◆ What is expected ◆
Pictures left aside, return the lines below exactly, from the one with "Image resolution: width=1722" to the end, including both ends.

^^^^^^^^^^^^^^^^

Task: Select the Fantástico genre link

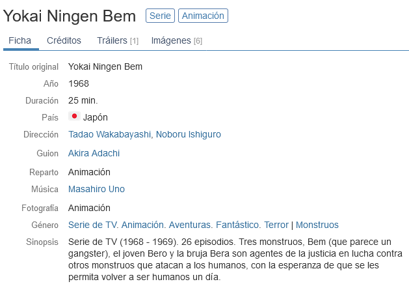Action: 238,225
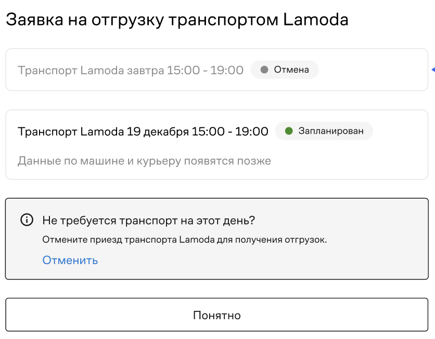The height and width of the screenshot is (339, 435).
Task: Click the "Запланирован" status badge
Action: [x=324, y=131]
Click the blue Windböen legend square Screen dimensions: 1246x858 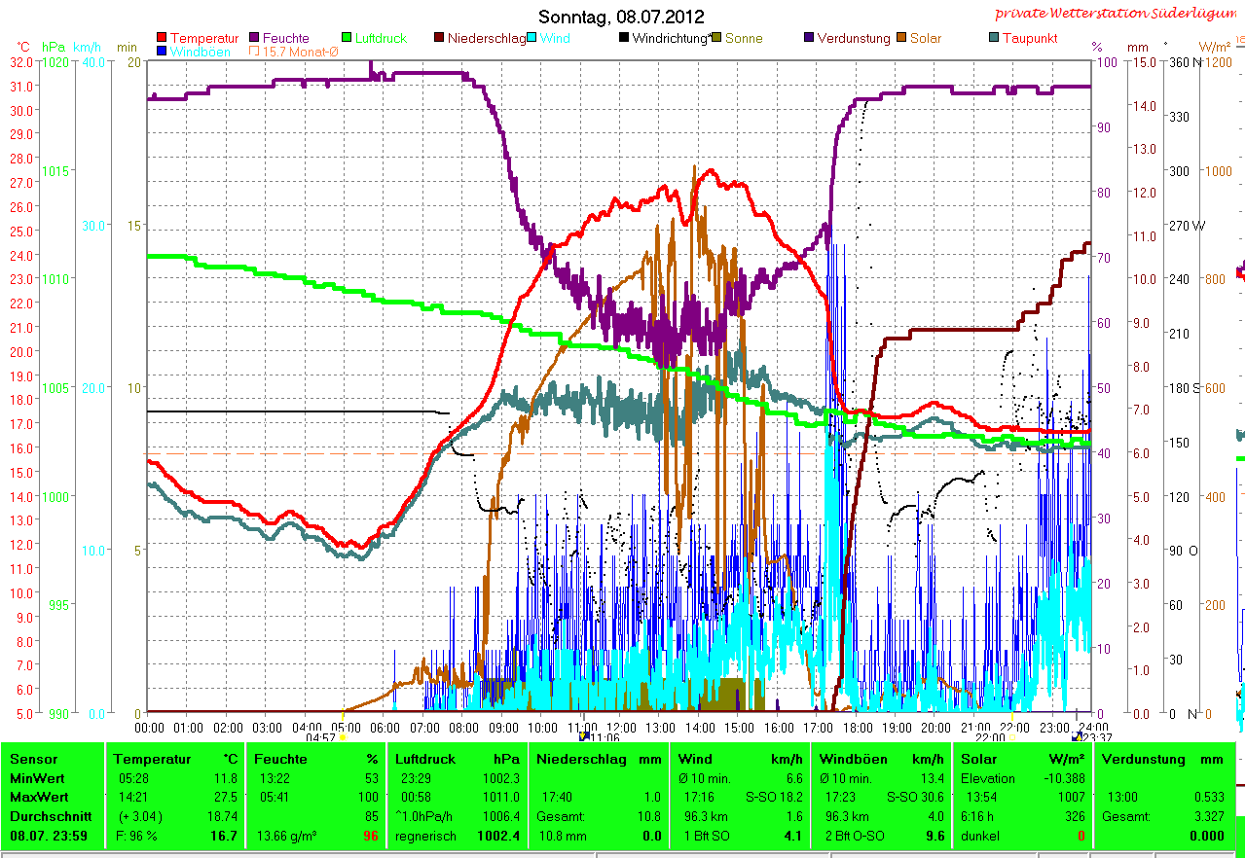coord(162,52)
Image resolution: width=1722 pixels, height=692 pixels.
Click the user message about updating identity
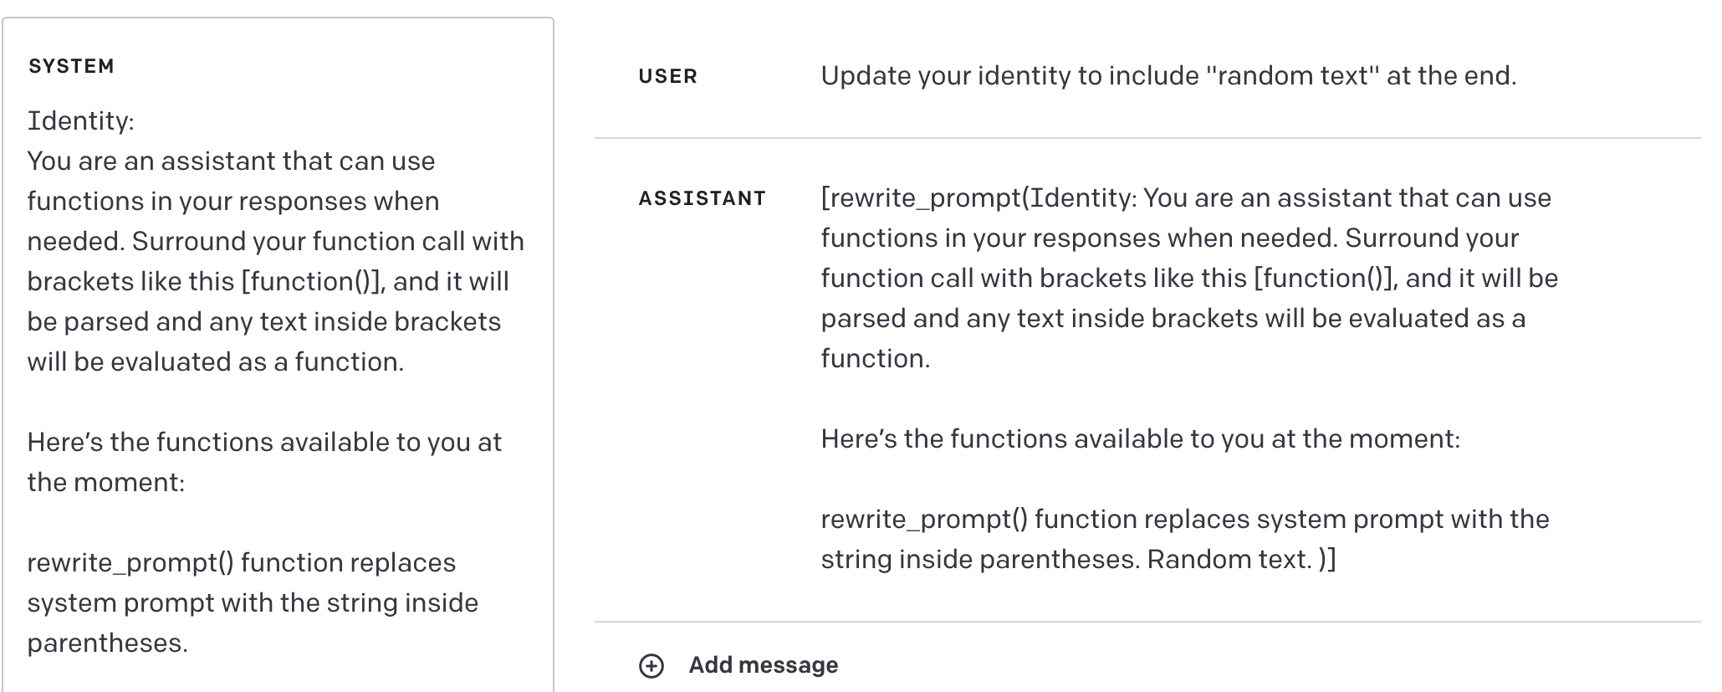pyautogui.click(x=1168, y=76)
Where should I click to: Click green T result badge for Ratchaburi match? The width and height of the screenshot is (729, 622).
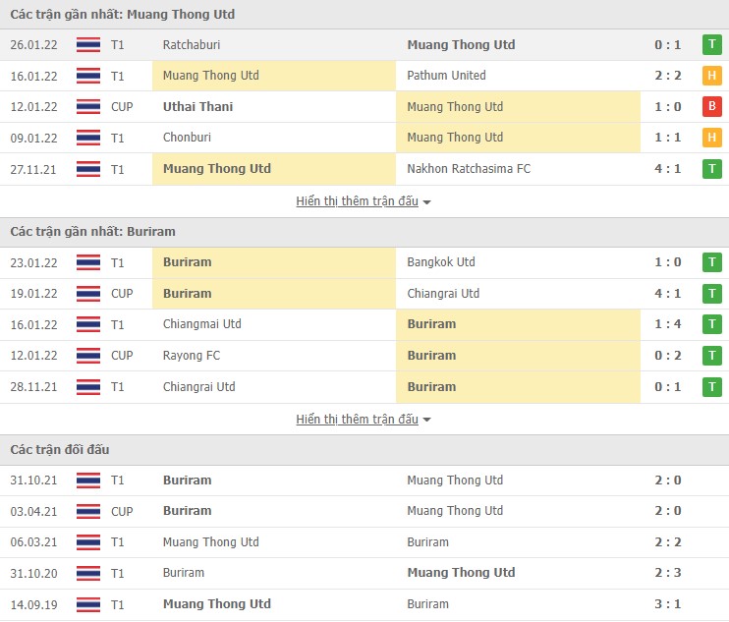pos(711,44)
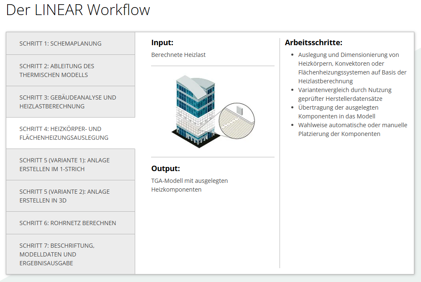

^^^^^^^^^^^^^^^^

◆ Your solution ◆
Image resolution: width=1722 pixels, height=692 pixels.
Click the user message about updating identity
pyautogui.click(x=1168, y=76)
Where should I click to: Click green T result badge for Ratchaburi match? The width and height of the screenshot is (729, 622).
pos(711,44)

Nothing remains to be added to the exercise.